## Begin Provided records
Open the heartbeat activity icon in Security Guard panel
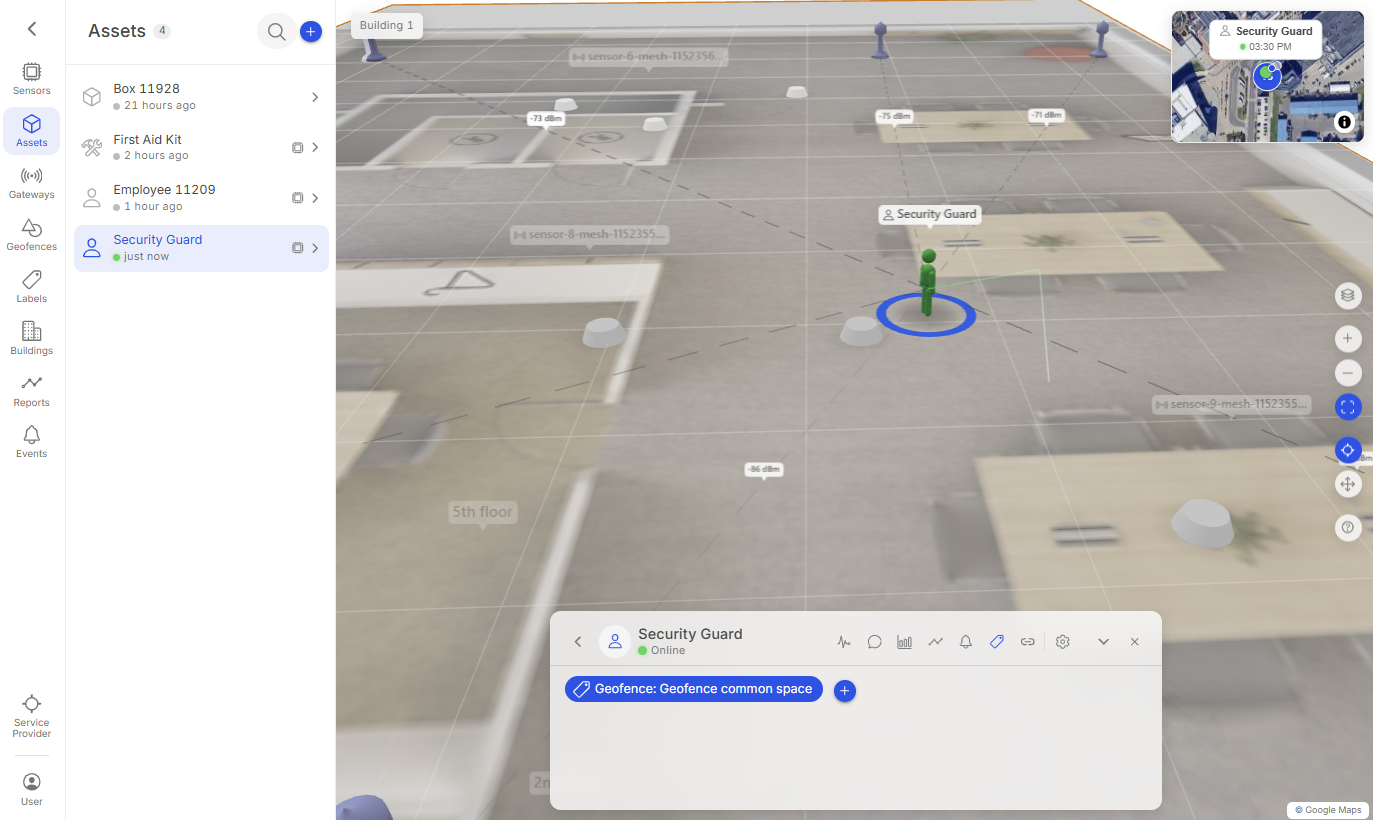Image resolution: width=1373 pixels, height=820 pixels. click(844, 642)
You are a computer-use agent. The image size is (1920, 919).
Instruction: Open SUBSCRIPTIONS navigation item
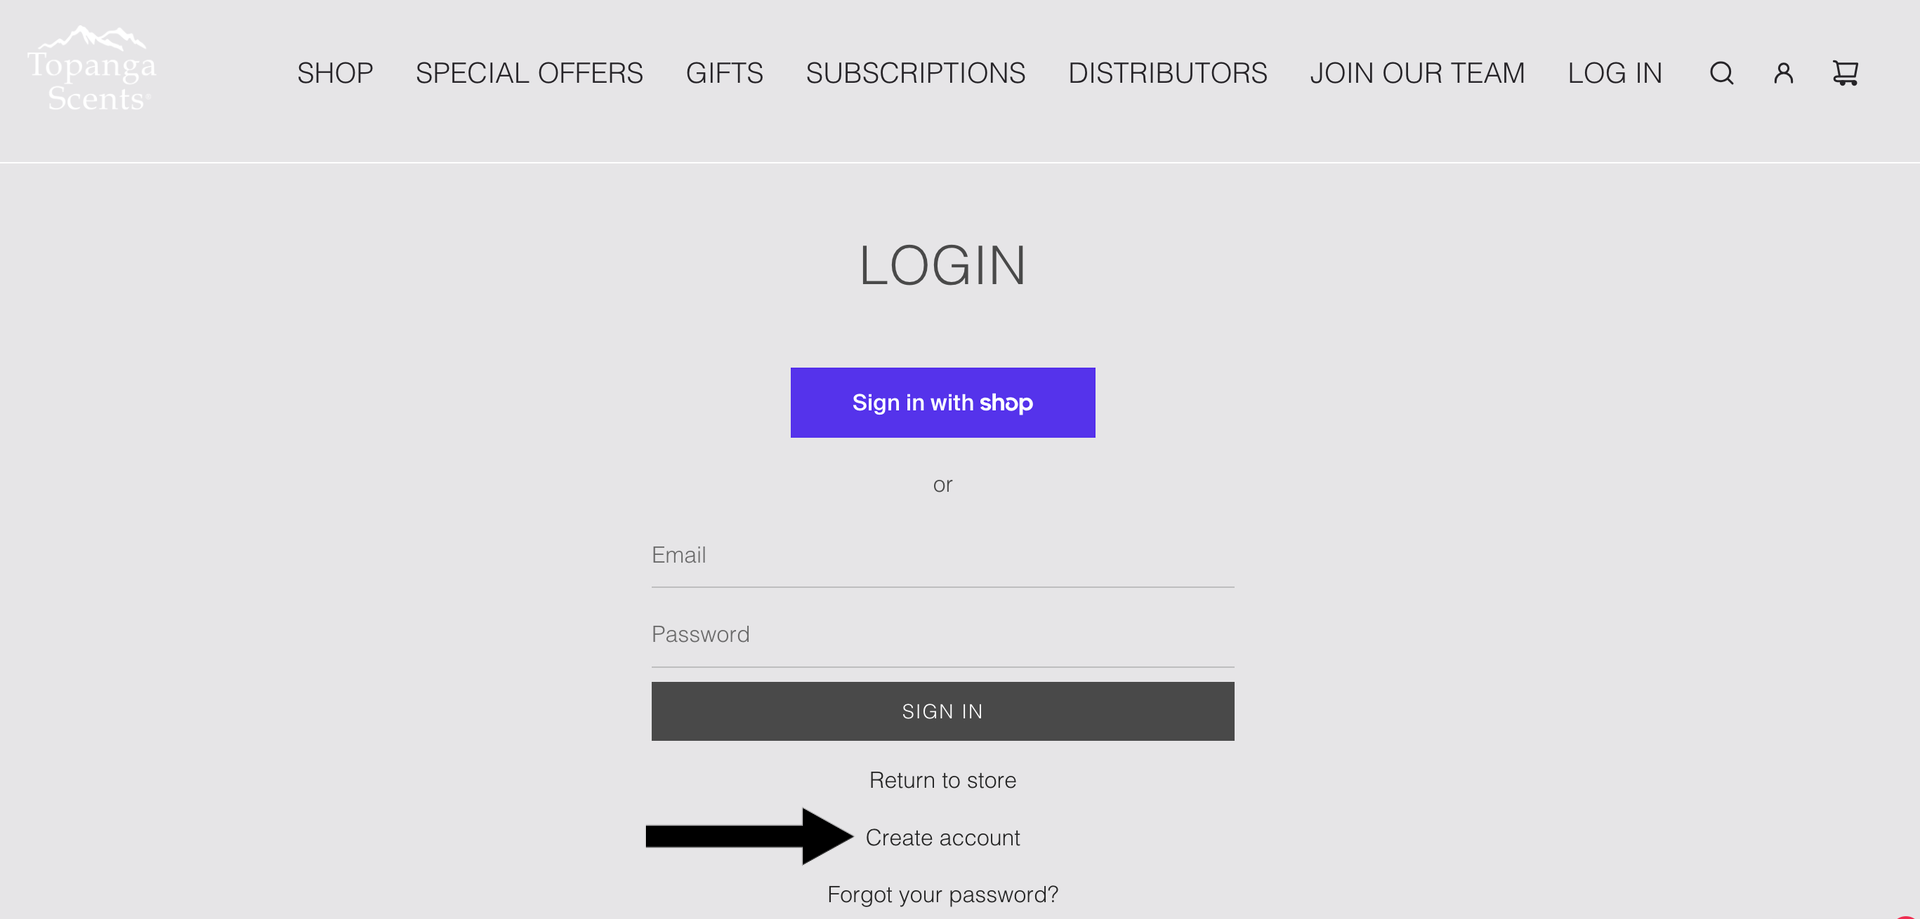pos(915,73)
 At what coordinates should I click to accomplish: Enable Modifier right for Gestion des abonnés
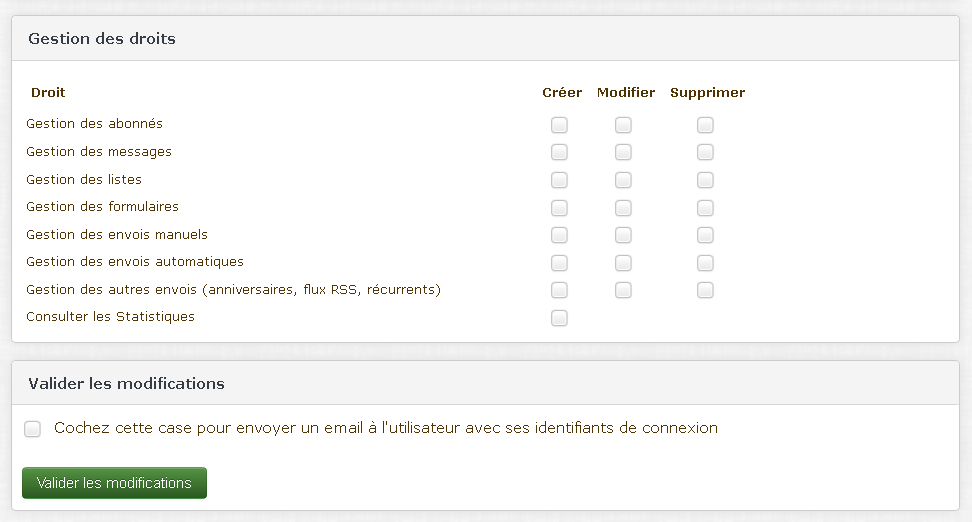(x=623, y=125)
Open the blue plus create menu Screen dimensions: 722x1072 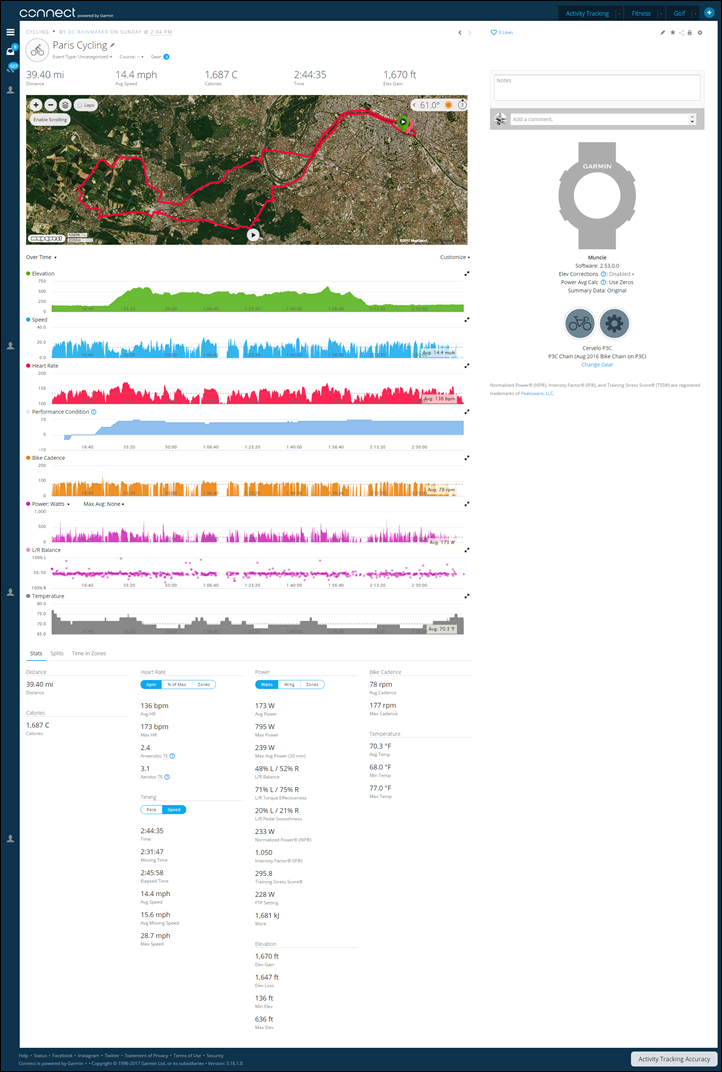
## End Provided records
### Problem statement
Reproduce all of the data above word for word, leaving out the pictures.

### The result
Open the heartbeat activity icon in Security Guard panel
Image resolution: width=1373 pixels, height=820 pixels. click(844, 642)
You are a computer-use agent. The image size is (1920, 919).
Instruction: Open SUBSCRIPTIONS navigation item
pos(915,73)
 At what coordinates should I click to accomplish: Enable Modifier right for Gestion des abonnés
(x=623, y=125)
Open the blue plus create menu Screen dimensions: 722x1072 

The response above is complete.